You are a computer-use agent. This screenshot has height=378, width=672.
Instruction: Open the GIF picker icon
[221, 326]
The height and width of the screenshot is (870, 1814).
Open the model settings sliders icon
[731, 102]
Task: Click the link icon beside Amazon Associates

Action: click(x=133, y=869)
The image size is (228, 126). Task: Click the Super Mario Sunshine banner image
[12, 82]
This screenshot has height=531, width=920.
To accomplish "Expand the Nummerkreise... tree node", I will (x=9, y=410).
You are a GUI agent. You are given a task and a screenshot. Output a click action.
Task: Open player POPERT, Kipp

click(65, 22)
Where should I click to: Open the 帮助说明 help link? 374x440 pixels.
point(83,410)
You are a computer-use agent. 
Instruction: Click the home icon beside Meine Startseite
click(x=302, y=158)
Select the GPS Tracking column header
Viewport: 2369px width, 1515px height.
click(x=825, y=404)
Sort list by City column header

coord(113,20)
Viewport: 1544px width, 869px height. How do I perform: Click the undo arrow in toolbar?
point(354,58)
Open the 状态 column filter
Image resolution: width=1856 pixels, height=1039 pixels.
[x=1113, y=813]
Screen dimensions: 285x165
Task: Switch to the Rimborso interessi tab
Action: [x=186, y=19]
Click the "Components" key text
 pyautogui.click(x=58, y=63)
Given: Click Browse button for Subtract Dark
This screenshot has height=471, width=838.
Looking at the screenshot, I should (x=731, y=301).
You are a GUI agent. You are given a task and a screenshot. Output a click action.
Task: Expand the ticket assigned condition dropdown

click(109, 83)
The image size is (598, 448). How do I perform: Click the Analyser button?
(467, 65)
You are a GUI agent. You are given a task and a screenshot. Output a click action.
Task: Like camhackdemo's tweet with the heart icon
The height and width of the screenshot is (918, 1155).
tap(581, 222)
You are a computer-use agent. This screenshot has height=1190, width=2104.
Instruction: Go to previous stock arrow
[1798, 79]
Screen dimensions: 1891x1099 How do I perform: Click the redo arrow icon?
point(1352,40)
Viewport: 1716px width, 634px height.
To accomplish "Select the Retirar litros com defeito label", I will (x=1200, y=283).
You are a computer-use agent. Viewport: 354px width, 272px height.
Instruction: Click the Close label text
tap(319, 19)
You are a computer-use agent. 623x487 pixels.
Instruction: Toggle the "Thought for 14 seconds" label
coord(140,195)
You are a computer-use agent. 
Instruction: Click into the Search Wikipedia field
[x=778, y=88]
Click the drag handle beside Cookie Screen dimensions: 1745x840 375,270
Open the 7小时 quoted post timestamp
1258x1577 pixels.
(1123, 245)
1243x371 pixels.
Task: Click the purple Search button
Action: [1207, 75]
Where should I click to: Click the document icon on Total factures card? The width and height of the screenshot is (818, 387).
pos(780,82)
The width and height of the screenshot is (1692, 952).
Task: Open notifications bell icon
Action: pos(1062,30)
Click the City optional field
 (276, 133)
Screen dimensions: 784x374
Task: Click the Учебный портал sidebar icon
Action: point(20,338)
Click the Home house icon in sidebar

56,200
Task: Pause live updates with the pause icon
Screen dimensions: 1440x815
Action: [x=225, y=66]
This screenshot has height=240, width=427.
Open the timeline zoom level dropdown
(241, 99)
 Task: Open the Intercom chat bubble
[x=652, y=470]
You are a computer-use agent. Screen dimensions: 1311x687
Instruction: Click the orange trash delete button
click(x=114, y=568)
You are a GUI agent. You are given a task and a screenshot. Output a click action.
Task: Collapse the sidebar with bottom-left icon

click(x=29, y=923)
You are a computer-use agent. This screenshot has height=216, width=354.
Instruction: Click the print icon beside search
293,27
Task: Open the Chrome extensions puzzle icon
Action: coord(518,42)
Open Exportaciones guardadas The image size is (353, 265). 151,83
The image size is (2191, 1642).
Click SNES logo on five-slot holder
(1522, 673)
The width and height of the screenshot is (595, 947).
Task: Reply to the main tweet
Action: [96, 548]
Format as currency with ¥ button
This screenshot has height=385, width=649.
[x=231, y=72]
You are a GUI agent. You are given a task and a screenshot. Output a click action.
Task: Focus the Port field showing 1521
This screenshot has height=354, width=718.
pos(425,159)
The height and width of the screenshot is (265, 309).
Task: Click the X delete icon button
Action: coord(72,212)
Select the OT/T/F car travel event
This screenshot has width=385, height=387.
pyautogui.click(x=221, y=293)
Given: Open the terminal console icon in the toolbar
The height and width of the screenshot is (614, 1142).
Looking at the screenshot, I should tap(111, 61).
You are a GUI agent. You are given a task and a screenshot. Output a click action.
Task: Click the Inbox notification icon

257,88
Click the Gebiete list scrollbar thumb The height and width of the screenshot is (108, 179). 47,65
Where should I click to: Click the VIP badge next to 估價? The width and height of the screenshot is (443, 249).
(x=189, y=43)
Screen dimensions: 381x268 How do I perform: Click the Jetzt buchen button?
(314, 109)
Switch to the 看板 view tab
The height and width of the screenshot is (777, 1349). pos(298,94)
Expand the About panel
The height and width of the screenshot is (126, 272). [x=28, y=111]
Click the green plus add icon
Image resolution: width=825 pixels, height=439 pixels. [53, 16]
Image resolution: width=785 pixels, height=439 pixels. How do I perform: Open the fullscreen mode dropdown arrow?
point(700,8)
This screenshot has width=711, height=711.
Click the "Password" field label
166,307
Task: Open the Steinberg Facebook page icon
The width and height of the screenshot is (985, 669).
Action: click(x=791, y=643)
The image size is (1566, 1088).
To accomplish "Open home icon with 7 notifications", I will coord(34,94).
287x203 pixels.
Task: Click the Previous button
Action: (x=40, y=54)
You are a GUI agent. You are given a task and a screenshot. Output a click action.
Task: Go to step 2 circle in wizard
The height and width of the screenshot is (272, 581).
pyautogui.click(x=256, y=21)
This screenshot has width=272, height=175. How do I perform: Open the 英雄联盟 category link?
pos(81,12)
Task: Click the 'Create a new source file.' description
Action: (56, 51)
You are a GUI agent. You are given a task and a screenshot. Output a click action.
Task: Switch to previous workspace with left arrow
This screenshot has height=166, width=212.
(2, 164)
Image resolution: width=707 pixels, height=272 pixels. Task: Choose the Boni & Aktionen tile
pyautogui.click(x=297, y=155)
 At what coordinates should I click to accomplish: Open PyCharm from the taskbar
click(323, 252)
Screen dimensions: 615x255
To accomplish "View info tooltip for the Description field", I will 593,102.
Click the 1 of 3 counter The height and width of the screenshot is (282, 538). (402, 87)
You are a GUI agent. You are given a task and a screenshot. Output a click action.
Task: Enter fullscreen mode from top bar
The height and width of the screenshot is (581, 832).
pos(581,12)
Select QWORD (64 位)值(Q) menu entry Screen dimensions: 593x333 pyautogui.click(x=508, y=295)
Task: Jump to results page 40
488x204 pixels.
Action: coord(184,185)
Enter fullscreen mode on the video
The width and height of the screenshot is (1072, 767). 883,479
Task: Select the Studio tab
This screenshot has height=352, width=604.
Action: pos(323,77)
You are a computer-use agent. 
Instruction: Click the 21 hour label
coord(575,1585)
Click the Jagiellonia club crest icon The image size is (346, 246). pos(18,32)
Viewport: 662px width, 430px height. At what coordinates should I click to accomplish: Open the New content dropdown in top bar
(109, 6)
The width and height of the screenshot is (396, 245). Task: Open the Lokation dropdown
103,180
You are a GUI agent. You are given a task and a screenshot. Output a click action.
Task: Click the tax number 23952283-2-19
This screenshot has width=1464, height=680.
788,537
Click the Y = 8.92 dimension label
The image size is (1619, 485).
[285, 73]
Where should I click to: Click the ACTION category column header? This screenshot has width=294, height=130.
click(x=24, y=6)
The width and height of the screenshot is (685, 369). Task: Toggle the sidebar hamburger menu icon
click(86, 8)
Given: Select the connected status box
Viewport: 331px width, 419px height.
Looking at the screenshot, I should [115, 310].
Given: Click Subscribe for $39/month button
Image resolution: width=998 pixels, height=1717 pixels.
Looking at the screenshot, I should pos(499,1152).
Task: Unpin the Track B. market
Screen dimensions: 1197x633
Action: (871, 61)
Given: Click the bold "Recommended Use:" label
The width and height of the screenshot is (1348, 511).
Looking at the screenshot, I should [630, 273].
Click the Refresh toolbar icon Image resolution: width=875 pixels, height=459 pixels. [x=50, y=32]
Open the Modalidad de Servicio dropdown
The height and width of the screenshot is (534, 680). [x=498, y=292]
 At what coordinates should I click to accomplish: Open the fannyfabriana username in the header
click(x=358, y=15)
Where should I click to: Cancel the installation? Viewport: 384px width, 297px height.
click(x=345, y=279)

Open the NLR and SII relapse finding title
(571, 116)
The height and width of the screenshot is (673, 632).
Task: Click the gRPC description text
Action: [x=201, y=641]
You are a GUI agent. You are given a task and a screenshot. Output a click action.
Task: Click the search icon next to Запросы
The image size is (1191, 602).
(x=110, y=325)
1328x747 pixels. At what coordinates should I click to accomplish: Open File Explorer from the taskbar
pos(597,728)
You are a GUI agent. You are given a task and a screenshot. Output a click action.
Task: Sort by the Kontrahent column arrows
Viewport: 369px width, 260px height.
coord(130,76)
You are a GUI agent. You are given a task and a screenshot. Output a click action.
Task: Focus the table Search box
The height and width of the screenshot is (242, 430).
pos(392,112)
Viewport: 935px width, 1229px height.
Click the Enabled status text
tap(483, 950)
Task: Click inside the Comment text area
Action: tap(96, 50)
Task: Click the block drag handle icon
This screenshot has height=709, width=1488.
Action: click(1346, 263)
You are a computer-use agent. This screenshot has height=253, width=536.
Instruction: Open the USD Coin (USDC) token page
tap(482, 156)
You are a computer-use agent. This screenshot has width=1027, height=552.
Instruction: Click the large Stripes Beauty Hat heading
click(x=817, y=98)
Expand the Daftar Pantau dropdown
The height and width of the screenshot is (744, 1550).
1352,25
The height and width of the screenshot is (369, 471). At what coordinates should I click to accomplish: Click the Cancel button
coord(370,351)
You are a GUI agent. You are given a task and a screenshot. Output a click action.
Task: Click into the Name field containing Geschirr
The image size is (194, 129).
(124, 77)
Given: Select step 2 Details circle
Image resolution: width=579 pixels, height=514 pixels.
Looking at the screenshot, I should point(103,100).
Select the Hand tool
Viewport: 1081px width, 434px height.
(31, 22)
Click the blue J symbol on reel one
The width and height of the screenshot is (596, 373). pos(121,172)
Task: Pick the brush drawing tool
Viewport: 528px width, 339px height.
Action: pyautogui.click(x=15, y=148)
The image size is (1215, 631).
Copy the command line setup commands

● TASK DETAILS: Please render everything from the line containing "Task: Select the Studio tab" down to the line containing "Looking at the screenshot, I should [115, 310]." as a Markdown table with the columns Row and Line, leaving out blank lines.

● REPLY TO THE TASK:
| Row | Line |
|---|---|
| 1 | Task: Select the Studio tab |
| 2 | This screenshot has height=352, width=604. |
| 3 | Action: pos(323,77) |
| 4 | You are a computer-use agent.  |
| 5 | Instruction: Click the 21 hour label |
| 6 | coord(575,1585) |
| 7 | Click the Jagiellonia club crest icon The image size is (346, 246). pos(18,32) |
| 8 | Viewport: 662px width, 430px height. At what coordinates should I click to accomplish: Open the New content dropdown in top bar |
| 9 | (109, 6) |
| 10 | The width and height of the screenshot is (396, 245). Task: Open the Lokation dropdown |
| 11 | 103,180 |
| 12 | You are a GUI agent. You are given a task and a screenshot. Output a click action. |
| 13 | Task: Click the tax number 23952283-2-19 |
| 14 | This screenshot has width=1464, height=680. |
| 15 | 788,537 |
| 16 | Click the Y = 8.92 dimension label |
| 17 | The image size is (1619, 485). |
| 18 | [285, 73] |
| 19 | Where should I click to: Click the ACTION category column header? This screenshot has width=294, height=130. |
| 20 | click(x=24, y=6) |
| 21 | The width and height of the screenshot is (685, 369). Task: Toggle the sidebar hamburger menu icon |
| 22 | click(86, 8) |
| 23 | Given: Select the connected status box |
| 24 | Viewport: 331px width, 419px height. |
| 25 | Looking at the screenshot, I should [115, 310]. |